When I initially spinned up my k8s cluster, I got everything working but I always experienced network disconnects. it turns out it’s due to my NIC. It was quite difficult to notice this or maybe I just really never doubted my hypervisor and the hardware. Eventually I thought of checking the dmesg logs from within proxmox.

Sep 29 14:54:58 pve1 kernel: e1000e 0000:00:1f.6 eno1: Detected Hardware Unit Hang:
                               TDH                  <22>
                               TDT                  <bb>
                               next_to_use          <bb>
                               next_to_clean        <22>
                             buffer_info[next_to_clean]:
                               time_stamp           <100cb7acb>
                               next_to_watch        <23>
                               jiffies              <100cb7d99>
                               next_to_watch.status <0>
                             MAC Status             <80083>
                             PHY Status             <796d>
                             PHY 1000BASE-T Status  <3800>
                             PHY Extended Status    <3000>
                             PCI Status             <10>
...
...
...
Sep 29 14:55:07 pve1 kernel: e1000e 0000:00:1f.6 eno1: Reset adapter unexpectedly
Sep 29 14:55:07 pve1 kernel: vmbr0: port 1(eno1) entered disabled state
Sep 29 14:55:07 pve1 kernel: vmbr0v20: port 1(eno1.20) entered disabled state
Sep 29 14:55:07 pve1 kernel: vmbr0v30: port 1(eno1.30) entered disabled state
Sep 29 14:55:11 pve1 kernel: e1000e 0000:00:1f.6 eno1: NIC Link is Up 1000 Mbps Full Duplex, Flow Control: None
Sep 29 14:55:11 pve1 kernel: vmbr0: port 1(eno1) entered blocking state
Sep 29 14:55:11 pve1 kernel: vmbr0: port 1(eno1) entered forwarding state
Sep 29 14:55:11 pve1 kernel: vmbr0v20: port 1(eno1.20) entered blocking state
Sep 29 14:55:11 pve1 kernel: vmbr0v20: port 1(eno1.20) entered forwarding state
Sep 29 14:55:11 pve1 kernel: vmbr0v30: port 1(eno1.30) entered blocking state
Sep 29 14:55:11 pve1 kernel: vmbr0v30: port 1(eno1.30) entered forwarding state

When I saw these messages I thought my switch was acting up.
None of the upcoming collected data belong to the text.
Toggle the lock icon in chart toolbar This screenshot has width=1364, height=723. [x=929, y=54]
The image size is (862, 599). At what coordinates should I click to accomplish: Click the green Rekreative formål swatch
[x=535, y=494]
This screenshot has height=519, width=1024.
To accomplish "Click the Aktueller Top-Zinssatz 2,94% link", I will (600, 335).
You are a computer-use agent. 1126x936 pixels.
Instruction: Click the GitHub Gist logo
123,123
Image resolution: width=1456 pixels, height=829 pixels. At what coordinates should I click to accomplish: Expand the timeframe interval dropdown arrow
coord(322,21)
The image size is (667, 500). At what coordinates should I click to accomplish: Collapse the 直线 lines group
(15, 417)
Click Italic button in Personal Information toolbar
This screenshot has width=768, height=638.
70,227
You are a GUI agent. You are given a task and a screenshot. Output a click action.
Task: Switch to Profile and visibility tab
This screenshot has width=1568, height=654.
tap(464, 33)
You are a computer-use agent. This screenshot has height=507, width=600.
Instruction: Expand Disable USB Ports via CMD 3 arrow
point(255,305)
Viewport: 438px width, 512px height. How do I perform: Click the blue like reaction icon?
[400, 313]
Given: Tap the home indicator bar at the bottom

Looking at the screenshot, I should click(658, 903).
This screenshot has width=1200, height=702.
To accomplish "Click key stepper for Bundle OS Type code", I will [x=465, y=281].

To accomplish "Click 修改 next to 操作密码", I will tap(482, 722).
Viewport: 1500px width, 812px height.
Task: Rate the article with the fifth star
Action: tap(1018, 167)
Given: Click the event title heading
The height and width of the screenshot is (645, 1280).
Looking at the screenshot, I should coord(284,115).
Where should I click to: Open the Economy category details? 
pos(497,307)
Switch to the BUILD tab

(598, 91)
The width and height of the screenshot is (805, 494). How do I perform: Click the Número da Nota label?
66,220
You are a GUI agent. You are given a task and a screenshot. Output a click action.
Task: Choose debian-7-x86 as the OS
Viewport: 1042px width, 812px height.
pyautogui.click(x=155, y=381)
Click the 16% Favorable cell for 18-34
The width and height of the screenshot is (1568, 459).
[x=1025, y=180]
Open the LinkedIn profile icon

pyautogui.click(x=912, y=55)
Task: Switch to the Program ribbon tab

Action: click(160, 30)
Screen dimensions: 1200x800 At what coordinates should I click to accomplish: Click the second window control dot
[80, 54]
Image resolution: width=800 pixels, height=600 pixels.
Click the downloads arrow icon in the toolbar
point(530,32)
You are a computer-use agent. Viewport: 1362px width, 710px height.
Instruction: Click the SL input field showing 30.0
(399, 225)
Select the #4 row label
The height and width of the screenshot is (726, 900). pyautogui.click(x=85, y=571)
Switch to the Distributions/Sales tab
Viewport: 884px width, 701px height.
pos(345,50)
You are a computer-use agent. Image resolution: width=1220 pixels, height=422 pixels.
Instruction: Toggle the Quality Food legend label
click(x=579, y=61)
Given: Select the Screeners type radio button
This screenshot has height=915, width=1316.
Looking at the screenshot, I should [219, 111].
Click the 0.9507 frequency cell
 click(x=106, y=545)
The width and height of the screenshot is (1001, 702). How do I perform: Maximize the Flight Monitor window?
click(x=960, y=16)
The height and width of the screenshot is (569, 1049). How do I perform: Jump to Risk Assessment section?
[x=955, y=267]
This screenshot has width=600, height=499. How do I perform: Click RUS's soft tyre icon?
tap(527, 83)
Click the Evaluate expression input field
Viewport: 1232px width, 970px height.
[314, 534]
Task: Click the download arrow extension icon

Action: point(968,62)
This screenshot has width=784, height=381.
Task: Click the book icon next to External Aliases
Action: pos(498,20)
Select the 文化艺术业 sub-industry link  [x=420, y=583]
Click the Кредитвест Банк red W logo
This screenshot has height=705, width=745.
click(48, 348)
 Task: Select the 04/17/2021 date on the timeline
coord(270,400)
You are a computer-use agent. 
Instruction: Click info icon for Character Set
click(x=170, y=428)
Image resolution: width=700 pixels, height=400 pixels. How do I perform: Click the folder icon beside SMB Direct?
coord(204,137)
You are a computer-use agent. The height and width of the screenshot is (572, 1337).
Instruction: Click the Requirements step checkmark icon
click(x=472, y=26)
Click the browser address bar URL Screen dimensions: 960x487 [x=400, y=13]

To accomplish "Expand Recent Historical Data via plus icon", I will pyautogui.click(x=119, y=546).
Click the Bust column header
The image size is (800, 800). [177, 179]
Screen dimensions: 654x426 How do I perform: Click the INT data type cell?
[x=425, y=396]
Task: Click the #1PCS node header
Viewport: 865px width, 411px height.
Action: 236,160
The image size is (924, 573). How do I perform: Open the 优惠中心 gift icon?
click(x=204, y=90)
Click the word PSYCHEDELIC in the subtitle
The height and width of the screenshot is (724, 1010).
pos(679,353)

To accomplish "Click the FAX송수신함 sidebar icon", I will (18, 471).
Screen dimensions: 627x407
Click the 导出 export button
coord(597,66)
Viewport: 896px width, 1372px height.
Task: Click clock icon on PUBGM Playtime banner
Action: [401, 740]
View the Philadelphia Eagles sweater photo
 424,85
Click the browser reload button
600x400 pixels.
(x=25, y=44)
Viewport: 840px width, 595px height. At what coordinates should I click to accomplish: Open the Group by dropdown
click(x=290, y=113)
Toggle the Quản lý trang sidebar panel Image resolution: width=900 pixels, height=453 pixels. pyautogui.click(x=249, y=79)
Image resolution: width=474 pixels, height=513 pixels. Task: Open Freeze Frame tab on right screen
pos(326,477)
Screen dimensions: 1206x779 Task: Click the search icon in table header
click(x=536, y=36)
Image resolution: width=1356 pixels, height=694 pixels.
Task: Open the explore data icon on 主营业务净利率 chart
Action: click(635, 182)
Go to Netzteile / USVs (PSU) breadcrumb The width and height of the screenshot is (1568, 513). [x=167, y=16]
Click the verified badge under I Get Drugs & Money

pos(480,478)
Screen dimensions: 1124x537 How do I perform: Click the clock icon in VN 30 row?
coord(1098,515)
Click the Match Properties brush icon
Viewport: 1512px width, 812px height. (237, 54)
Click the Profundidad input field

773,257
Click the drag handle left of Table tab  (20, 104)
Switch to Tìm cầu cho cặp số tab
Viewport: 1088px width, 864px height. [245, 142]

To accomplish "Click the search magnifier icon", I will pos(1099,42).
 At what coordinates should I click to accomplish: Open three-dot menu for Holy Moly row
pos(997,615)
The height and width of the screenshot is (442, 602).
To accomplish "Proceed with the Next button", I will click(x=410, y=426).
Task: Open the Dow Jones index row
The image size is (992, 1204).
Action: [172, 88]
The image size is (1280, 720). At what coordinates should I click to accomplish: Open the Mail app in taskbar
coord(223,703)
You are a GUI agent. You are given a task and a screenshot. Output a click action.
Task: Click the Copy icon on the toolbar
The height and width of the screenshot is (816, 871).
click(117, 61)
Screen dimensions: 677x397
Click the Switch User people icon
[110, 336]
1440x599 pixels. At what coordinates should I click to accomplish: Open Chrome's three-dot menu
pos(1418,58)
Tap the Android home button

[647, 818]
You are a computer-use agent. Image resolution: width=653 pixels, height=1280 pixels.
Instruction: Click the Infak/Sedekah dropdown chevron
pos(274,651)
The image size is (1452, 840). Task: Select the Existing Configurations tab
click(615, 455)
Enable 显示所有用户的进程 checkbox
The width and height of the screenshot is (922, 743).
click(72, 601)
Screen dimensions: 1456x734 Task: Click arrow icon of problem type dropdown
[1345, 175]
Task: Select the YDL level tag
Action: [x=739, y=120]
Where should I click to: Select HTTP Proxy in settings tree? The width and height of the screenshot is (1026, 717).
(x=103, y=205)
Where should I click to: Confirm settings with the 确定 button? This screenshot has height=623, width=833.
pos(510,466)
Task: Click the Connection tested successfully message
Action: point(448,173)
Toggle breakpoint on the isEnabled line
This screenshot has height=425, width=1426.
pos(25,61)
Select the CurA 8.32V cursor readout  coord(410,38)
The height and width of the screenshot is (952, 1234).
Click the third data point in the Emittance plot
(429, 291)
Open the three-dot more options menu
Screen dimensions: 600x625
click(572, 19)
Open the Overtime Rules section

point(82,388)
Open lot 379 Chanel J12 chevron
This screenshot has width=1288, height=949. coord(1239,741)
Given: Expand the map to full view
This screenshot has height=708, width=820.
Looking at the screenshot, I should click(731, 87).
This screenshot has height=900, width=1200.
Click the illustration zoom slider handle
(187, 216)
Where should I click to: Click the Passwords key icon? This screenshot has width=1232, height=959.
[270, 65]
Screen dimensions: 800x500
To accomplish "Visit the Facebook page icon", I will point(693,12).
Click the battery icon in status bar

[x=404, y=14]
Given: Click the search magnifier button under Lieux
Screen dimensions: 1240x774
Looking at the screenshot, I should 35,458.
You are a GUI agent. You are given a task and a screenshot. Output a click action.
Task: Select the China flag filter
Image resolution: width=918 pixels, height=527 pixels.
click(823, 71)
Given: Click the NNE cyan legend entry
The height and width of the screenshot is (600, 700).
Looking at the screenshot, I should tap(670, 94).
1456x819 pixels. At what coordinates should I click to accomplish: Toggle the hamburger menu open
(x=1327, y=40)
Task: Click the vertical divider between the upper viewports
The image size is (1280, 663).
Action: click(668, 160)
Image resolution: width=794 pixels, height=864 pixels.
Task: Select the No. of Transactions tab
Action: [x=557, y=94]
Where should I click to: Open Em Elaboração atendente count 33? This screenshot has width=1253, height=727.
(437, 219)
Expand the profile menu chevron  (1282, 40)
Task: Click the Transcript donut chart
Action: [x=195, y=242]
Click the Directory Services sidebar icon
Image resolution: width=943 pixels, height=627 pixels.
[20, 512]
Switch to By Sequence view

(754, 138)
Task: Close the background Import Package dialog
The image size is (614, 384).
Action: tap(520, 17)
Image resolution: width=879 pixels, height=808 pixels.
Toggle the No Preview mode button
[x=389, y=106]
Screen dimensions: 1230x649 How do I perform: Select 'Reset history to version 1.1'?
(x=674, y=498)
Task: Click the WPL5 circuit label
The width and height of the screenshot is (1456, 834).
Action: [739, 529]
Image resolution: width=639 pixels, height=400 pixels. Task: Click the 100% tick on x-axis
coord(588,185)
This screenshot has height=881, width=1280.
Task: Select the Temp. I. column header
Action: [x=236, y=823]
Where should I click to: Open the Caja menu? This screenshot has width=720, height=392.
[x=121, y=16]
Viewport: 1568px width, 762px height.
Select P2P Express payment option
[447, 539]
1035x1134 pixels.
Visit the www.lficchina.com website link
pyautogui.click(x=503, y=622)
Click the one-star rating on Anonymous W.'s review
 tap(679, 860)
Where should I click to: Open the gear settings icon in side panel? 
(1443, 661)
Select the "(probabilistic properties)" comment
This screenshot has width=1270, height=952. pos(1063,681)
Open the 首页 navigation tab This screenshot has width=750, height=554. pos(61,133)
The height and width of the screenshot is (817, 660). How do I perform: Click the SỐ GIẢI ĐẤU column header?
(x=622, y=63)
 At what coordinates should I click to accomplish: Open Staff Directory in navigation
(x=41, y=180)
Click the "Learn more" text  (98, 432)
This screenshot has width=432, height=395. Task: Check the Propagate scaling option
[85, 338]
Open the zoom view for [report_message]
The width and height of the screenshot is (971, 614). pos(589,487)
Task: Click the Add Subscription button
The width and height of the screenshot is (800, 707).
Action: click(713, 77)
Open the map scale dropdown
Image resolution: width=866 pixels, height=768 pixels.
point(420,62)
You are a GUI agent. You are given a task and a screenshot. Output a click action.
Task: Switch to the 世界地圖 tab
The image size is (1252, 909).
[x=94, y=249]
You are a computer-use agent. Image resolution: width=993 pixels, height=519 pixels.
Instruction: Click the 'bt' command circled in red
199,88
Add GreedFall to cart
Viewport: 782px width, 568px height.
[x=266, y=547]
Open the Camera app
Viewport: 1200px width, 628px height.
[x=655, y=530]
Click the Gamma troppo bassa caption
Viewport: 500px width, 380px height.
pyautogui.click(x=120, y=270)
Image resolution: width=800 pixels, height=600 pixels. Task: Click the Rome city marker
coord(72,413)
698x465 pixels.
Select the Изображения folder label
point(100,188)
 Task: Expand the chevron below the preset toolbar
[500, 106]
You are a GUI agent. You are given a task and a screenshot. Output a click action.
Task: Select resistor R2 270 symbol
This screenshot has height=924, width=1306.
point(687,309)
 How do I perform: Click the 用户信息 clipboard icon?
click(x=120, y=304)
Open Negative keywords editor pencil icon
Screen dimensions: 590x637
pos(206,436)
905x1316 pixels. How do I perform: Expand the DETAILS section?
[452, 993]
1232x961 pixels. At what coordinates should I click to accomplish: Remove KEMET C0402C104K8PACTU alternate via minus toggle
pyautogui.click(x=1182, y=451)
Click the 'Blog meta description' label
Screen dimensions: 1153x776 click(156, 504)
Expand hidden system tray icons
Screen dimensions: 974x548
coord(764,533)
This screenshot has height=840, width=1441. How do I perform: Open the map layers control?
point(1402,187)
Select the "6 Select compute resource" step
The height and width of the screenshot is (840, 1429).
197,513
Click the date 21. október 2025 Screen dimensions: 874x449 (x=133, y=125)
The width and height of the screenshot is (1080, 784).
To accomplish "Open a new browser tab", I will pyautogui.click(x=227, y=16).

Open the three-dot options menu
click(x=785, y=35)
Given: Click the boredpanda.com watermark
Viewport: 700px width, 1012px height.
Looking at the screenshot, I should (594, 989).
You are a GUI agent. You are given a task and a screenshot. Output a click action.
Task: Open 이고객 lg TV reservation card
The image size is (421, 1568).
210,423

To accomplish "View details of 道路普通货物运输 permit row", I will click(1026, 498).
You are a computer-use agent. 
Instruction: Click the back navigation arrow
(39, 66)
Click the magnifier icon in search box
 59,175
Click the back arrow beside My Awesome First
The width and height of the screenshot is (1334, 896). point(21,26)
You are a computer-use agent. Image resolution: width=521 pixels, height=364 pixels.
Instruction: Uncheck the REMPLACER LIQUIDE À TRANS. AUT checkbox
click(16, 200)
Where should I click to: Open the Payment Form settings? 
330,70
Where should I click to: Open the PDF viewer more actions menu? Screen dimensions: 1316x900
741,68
I was almost ready to purchase a new switch but then upon further googling I landed in this forum post.

Turns out this specific model is known to be freezing from time to time when segmentation is done by the NIC. This comes enabled by default when installing Proxmox. A quick fix suggeested in the post which worked for me was to simply disable the TSO and GSO flags on the specific interface. On runtime this can be disabled by executing ethtool -K eno1 tso off gso off.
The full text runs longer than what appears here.